Volver en época de paz, después de los azarosos años del inicio de la década cuando la violencia política golpeaba a los labriegos, a los indígenas. Ahora, a pesar del ambiente electoral, el orgullo de los moxeños por su independencia cultural y sectorial es evidente. El Cabildo está fortalecido en sus estructuras más antiguas y con la incorporación de las modernas dinámicas que lo favorecieron, sobre todo la Ley de Participación Popular que a casi dos décadas de vigencia sigue como la mejor revolución que se dio en Bolivia.
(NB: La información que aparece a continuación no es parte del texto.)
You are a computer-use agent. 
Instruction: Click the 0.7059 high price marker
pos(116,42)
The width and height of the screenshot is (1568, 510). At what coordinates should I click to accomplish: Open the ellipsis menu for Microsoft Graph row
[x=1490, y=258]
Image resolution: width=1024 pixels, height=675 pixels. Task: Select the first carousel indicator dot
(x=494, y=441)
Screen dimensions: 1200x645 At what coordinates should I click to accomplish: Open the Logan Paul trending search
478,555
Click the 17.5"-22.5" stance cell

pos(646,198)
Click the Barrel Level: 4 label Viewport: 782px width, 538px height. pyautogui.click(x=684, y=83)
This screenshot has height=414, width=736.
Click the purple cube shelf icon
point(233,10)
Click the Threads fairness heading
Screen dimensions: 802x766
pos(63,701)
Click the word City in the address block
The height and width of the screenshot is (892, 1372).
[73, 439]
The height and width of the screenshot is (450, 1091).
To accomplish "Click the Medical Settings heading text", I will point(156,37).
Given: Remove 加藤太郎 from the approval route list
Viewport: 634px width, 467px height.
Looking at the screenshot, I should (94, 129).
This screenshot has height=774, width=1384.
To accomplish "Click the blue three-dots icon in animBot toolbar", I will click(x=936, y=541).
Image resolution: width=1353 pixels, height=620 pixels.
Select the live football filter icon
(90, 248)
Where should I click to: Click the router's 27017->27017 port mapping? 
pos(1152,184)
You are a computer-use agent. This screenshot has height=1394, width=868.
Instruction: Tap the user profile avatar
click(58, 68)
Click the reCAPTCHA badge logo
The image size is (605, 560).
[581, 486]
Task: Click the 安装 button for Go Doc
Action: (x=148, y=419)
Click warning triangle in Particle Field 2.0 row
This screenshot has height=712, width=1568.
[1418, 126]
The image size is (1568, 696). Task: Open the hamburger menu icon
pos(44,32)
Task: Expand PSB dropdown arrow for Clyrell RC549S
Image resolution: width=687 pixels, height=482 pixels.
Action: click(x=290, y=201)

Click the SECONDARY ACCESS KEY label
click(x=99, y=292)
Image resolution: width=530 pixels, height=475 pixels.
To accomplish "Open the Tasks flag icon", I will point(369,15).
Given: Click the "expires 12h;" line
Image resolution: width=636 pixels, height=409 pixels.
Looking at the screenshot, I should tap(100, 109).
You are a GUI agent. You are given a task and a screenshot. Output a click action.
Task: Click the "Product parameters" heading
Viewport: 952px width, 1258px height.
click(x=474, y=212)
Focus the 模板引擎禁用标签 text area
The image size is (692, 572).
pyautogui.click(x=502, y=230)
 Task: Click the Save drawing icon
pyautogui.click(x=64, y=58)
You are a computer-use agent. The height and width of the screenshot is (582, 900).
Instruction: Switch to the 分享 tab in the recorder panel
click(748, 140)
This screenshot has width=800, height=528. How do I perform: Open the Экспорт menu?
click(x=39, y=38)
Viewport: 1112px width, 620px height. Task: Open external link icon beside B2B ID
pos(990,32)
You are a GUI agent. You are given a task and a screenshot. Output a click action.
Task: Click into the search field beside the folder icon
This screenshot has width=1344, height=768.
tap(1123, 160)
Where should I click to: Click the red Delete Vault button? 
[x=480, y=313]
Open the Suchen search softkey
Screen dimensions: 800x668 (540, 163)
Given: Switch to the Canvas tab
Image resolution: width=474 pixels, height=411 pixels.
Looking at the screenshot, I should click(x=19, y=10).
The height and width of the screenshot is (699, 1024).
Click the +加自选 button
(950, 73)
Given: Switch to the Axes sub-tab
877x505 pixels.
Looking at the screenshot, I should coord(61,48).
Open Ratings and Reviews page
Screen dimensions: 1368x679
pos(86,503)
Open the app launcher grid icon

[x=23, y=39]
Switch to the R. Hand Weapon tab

Una de las muestras más intensas de la convivencia de lo indígena con las enseñanzas jesuíticas en las misiones de tierras bajas es la celebración de la Semana Santa, experiencia que recomiendo a todos, cristianos o no. Cada escenario está planificado y vivido con exquisita religiosidad y estética impecable. Los ancianos se encargan del Cristo, desde su vestimenta, las andas, las flores. Durante el Viernes Santo se suceden diferentes ritos donde ellos son protagonistas, llegan en pulcro desfile, vestidos de azul y con boina adornada, portando lanzas con diferentes símbolos desde el gallo al estropajo untado de vinagre. Un grupo toca el violín, las mancuernas y el tambor repitiendo una letanía centenaria en un idioma propio, con aguda tonalidad. Son cánticos que se reiterarán a lo largo de la procesión.
El momento más solemne es al anochecer, cuando brilla pálida la luna naciente, y salen los santos varones a desclavar al divino Hijo, brazo por brazo, las manos, los pies, la corona y guardaron honrados los clavos del martirio. En medio del silencio de la multitud creyente en la plaza pueblerina, se alzan las voces perfectas del Coro de la Escuela de San Ignacio de Moxos.
Bajo la batuta de la incansable Raquel Maldonado, los muchachos repiten la música y letra de las tristes melodías que acompañan el solemne momento en el cual el Cristo desclavado es depositado en la urna rodeada de flores y velas. Atrás está la Dolorosa, la imagen que partirá rodeada por las “abadesas”, las ancianas indígenas elegidas por su pueblo como las más notables. Descalzas, apenas cubiertas con suaves telas, las largas trenzas ladeadas, adornan con cuidado cada pliegue, cada símbolo del luto que acompaña a la Virgen María.
La Escuela de Música de San Ignacio de Moxos (ahora con una carrera adicional de turismo) es un orgullo local y nacional y cada nueva gira conmueve más corazones en todo el mundo. Sin embargo, el actual gobierno municipal la sacó del presupuesto. De no creer, aunque existe el consuelo de que todos los candidatos prometieron reparar la injusticia. Ojalá así sea y que brille muchos años más esa unión del cabildo centenario y de los jóvenes músicos moxeños.